**WHAT TO WORK ON:**
Please scale the entries from the line that has "Click the Paste clipboard icon" through the line that has "coord(390,85)" by writing those lines out again, requests included, with each click coordinate in the answers multiplied by 2.25 and rounded to a whole number, halves going up. Leave the pictures out.
-- BEGIN AVAILABLE DATA --
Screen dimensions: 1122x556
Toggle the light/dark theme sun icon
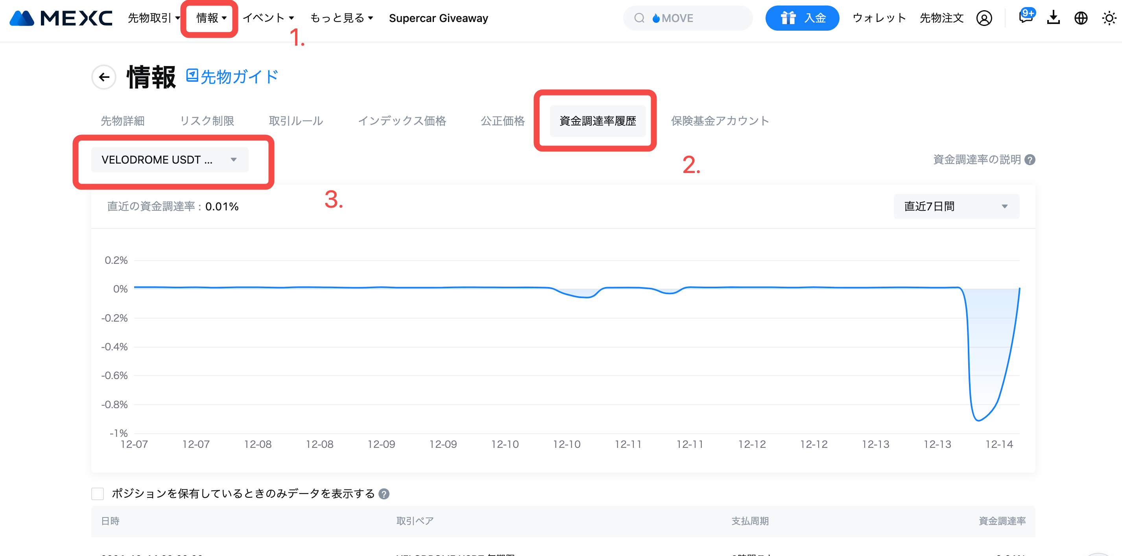[1108, 18]
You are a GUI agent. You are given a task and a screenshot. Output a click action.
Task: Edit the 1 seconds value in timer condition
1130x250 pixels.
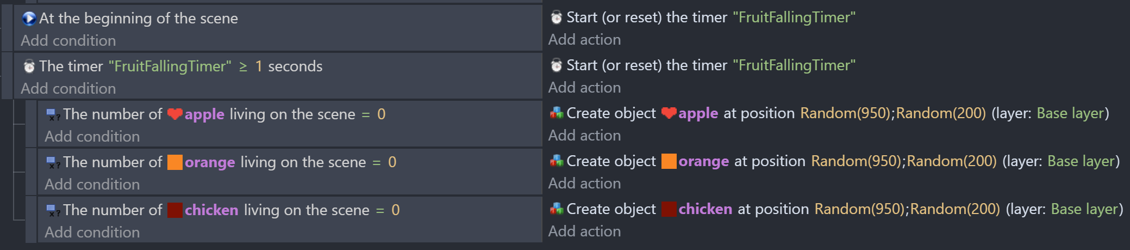(259, 66)
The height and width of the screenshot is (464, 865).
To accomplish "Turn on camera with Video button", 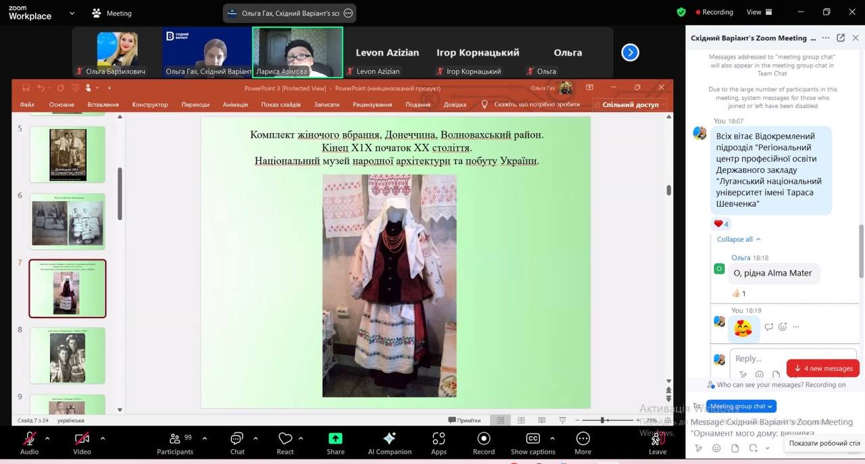I will pos(82,439).
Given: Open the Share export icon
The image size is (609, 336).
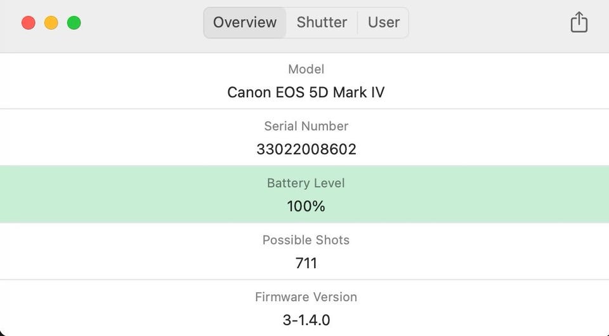Looking at the screenshot, I should [x=579, y=23].
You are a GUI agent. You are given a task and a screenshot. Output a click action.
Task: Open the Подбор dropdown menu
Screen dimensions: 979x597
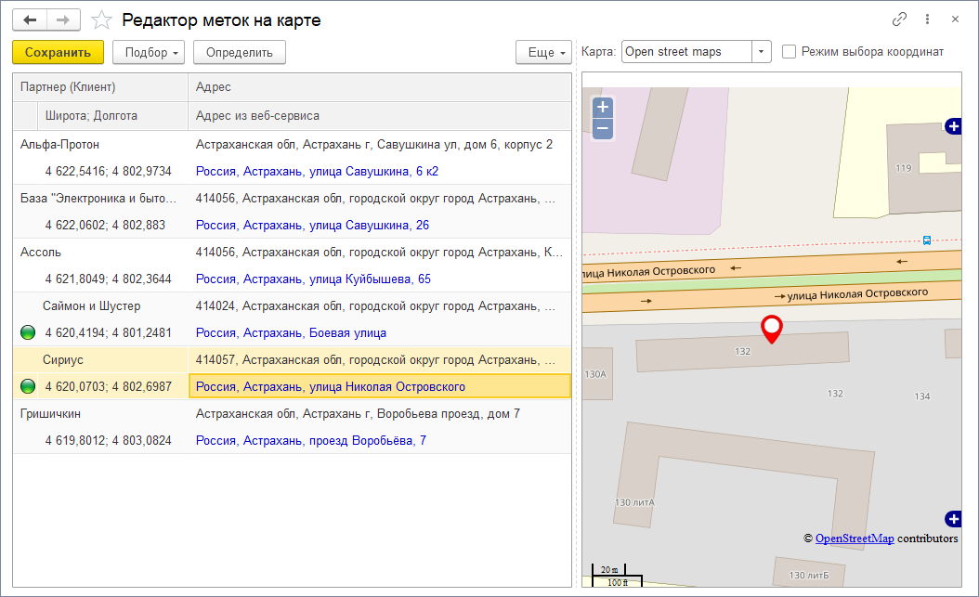coord(149,53)
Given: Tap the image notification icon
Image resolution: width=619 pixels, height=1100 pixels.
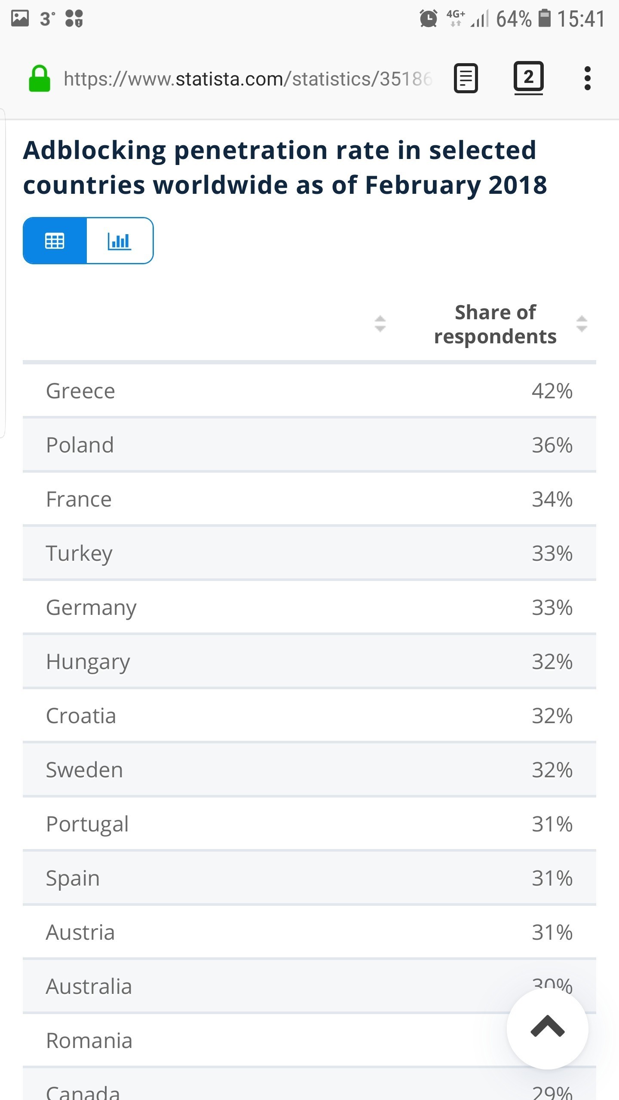Looking at the screenshot, I should (20, 18).

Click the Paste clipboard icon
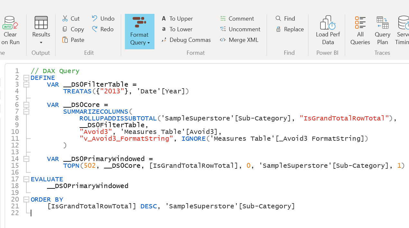tap(65, 40)
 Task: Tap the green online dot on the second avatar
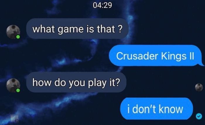[18, 90]
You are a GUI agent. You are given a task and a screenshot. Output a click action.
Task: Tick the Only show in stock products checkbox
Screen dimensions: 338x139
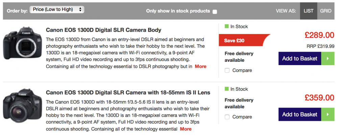(215, 12)
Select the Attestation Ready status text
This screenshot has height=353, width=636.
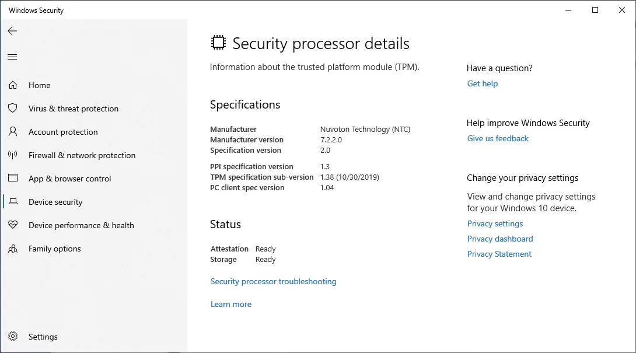tap(265, 249)
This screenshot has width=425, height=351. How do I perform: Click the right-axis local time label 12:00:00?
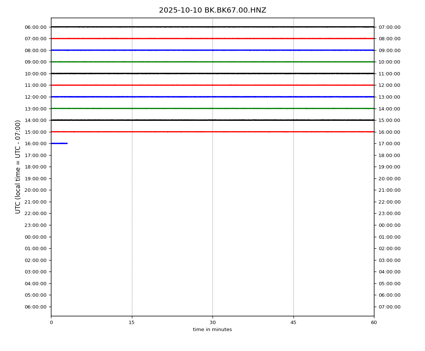coord(390,85)
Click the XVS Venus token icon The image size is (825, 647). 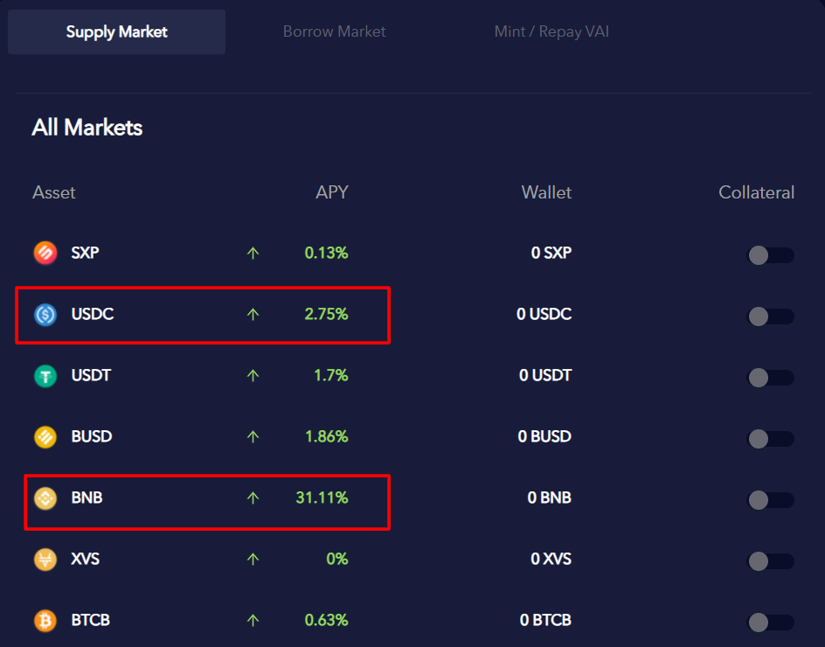click(45, 560)
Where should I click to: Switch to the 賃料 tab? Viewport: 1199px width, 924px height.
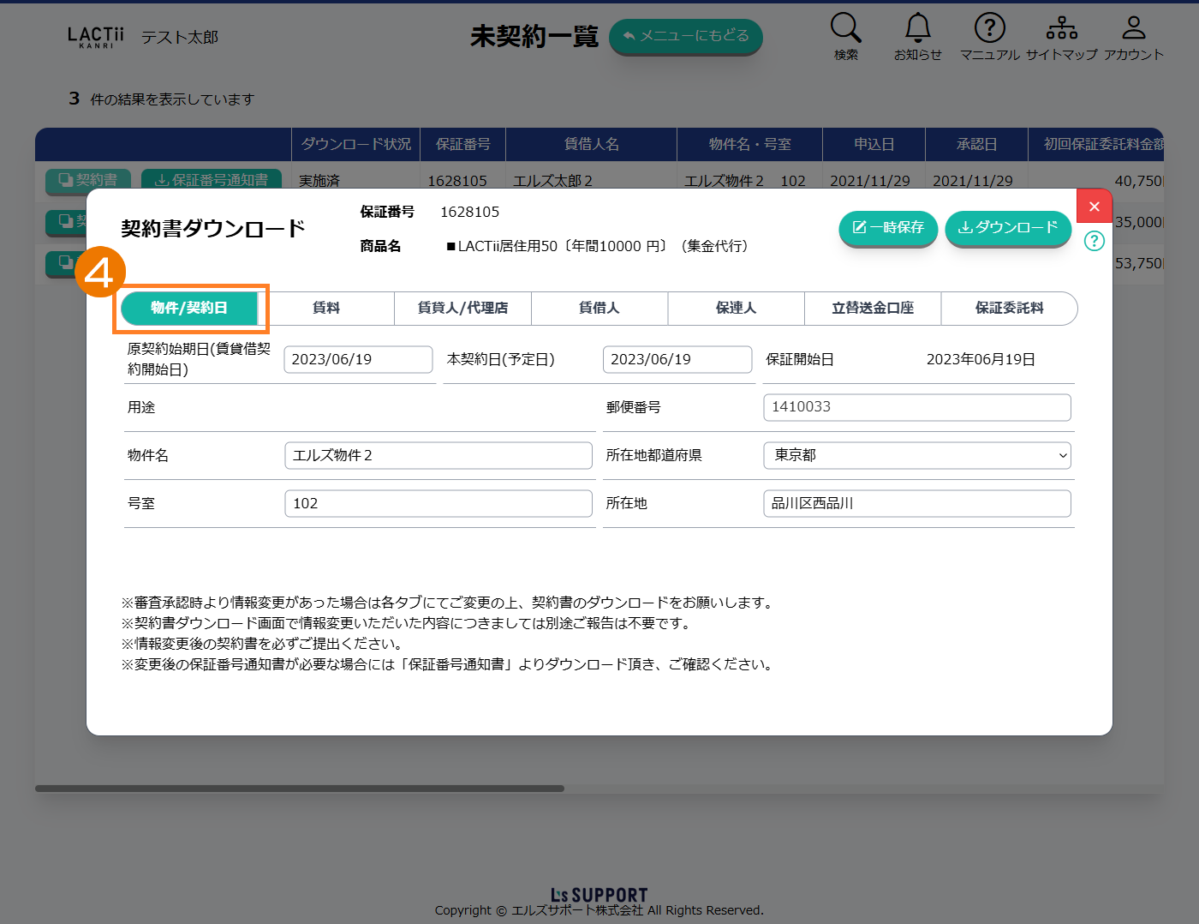coord(326,309)
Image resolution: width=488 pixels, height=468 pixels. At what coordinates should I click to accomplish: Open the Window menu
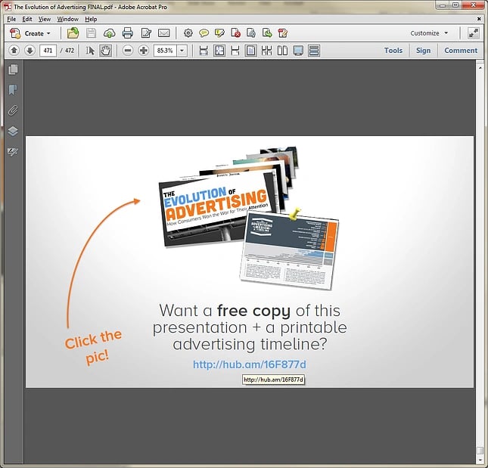pos(67,19)
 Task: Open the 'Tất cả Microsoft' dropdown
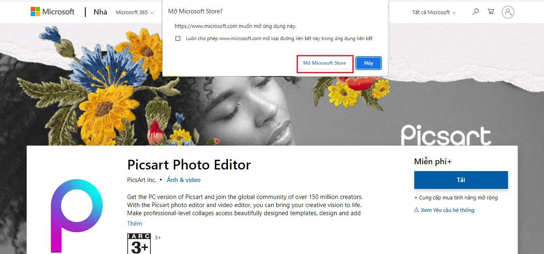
-- END AVAILABLE DATA --
**TASK RESULT:**
Click the Paste clipboard icon
tap(146, 90)
 Task: Tap the green online dot on the second avatar
[41, 203]
You are a GUI agent. You are given a task and a screenshot. Output a click action.
Task: Tick the Only show in stock products checkbox
Screen dimensions: 338x139
(484, 27)
Select the Attestation Ready status text
This screenshot has height=353, width=636.
tap(596, 560)
This screenshot has width=425, height=351. How do I perform: Click the right-axis local time label 12:00:00?
coord(878,191)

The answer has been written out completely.